The Australian Government has delivered on its commitment for critical minerals development by signing a formal project agreement with the United States.
This signifies Geoscience Australia and the United States Geological Survey’s (USGS) agreement to improve understanding and supply of critical minerals, including rare earth elements.
The project will focus on critical mineral potential mapping and quantitative mineral assessments, determining geological controls on distribution and developing data analytics to better understand supply and demand scenarios.
The knowledge gained from the collaboration will help Australia and the United States to better identify and close critical mineral knowledge gaps.
Australia will also be able to look at future trends in the critical minerals sector, match resource potential to global demand and develop online decision support tools.
Federal Minister for Resources and Northern Australia Matt Canavan witnessed Geoscience Australia chief of resources Andrew Heap and USGS director Jim Reilly sign the agreement, and said the partnership would deliver opportunity and security to both countries.

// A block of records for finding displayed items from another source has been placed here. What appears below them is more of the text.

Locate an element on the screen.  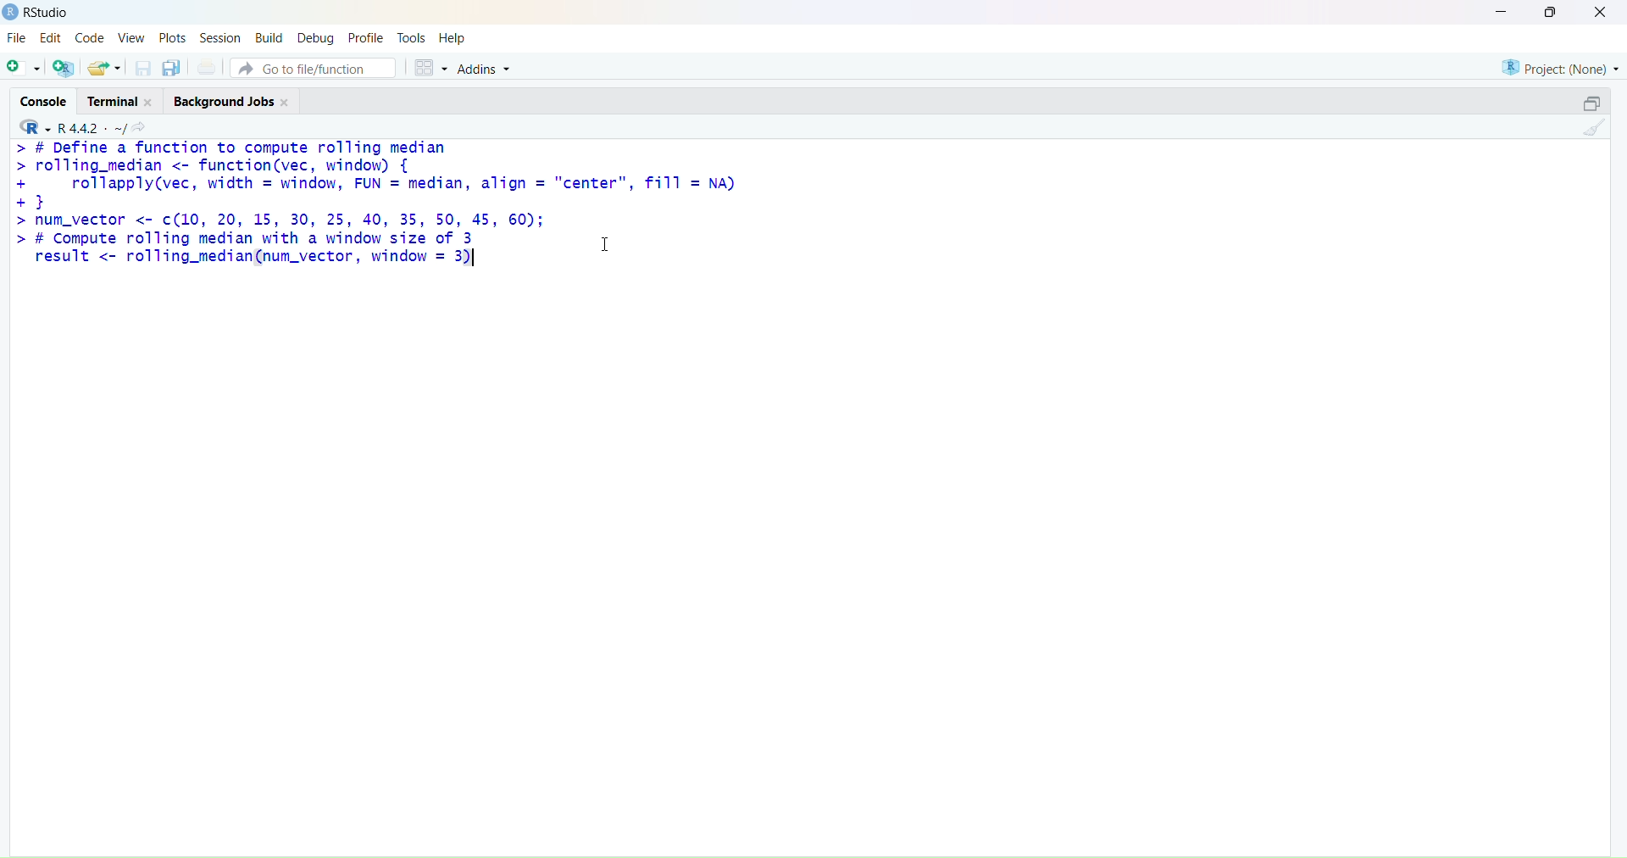
save is located at coordinates (146, 68).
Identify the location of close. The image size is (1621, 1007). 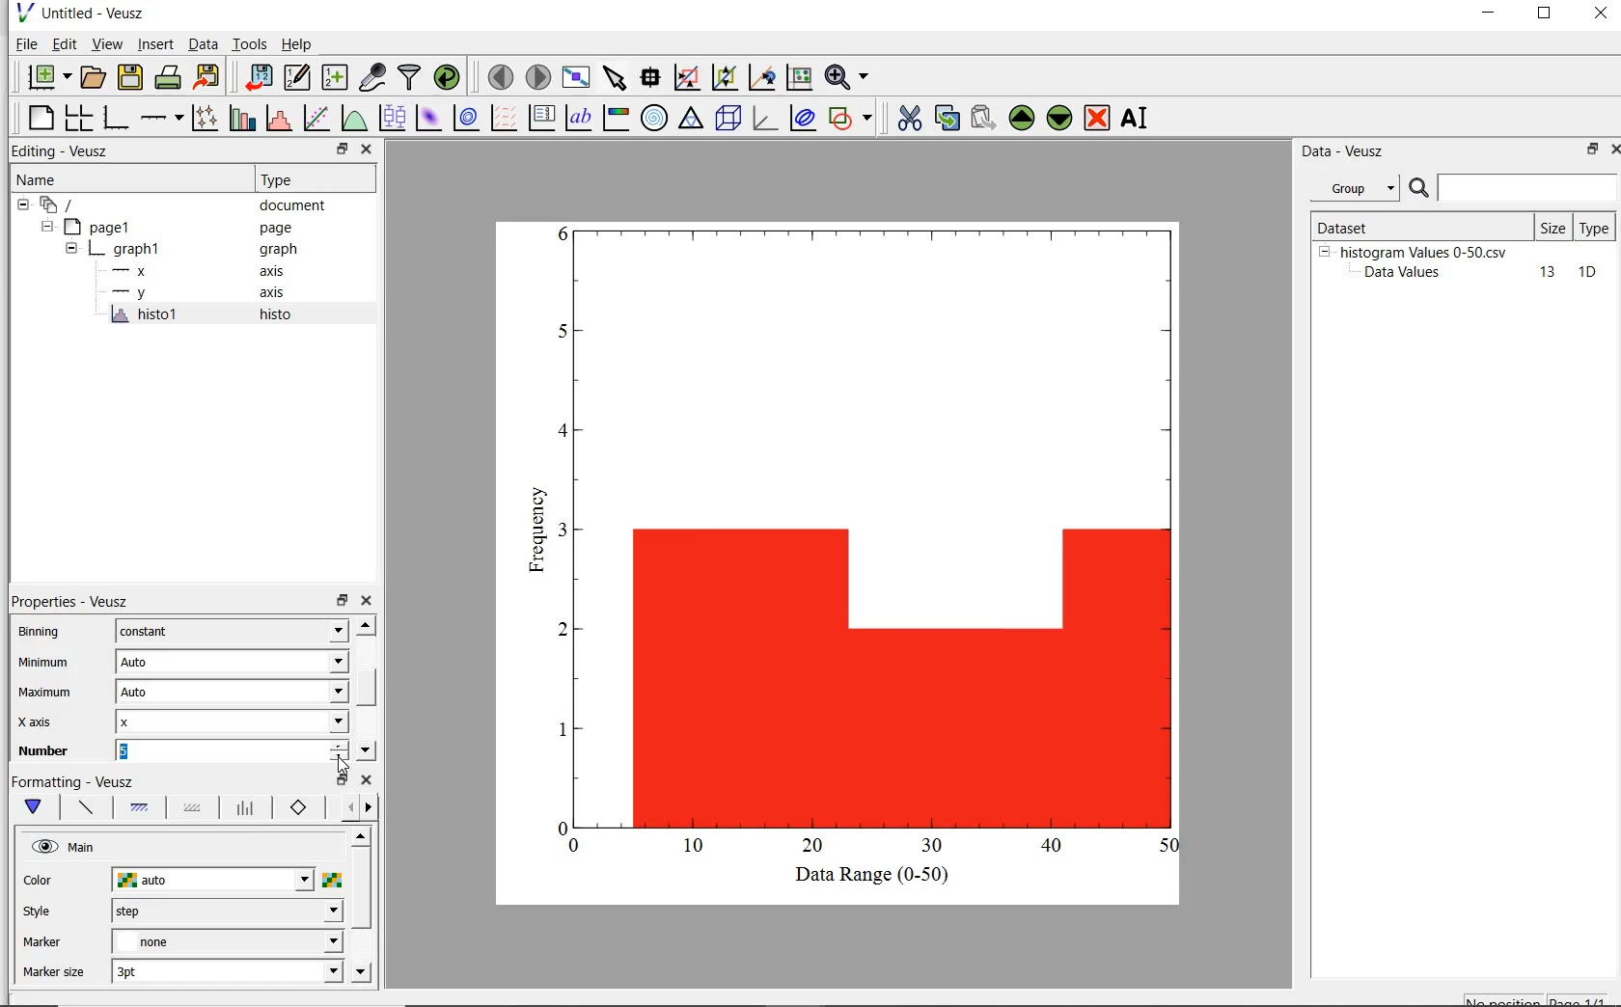
(368, 150).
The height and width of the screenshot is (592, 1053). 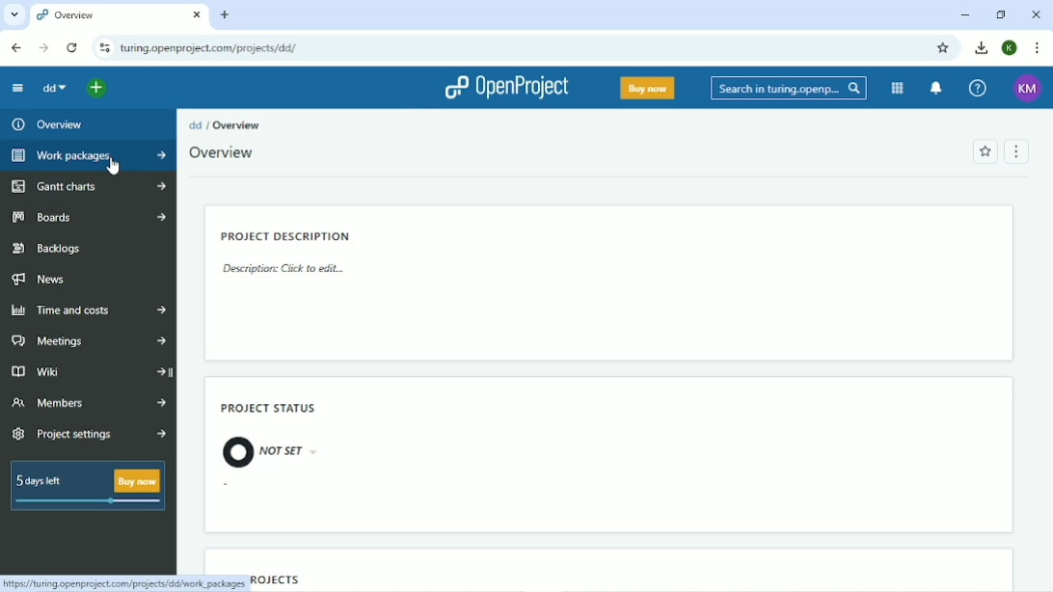 I want to click on Account, so click(x=1028, y=89).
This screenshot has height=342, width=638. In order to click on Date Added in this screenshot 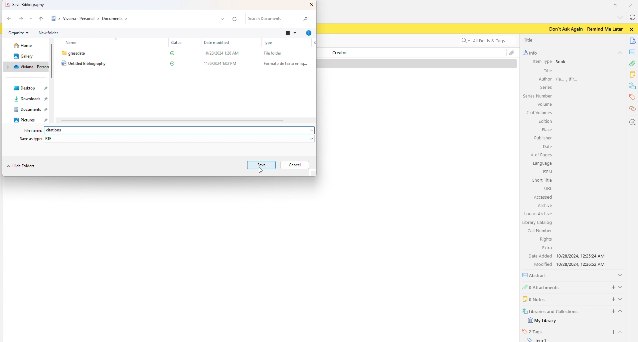, I will do `click(539, 256)`.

“Growing global demand for critical minerals means there is huge scope for Australia to develop secure and stable supply chains,” Canavan said.
“The United States has a need for critical minerals and Australia’s abundant supplies makes us a reliable and secure international supplier of a wide range of those, including rare earth elements.”
Critical minerals are essential for producing aerospace, defence, renewable energy, agricultural and telecommunication technologies.
They are found in lithium-ion batteries, which power everyday items such as laptops and smartphones.
Australia has been in a critical mineral partnership with the United States since 2018.
The Australian Government released its ‘Critical Minerals Supply Chain in the US’ report last month, reinforcing the importance of Australia continuing to attract investment in processing and manufacturing, to bring new critical mineral projects into production.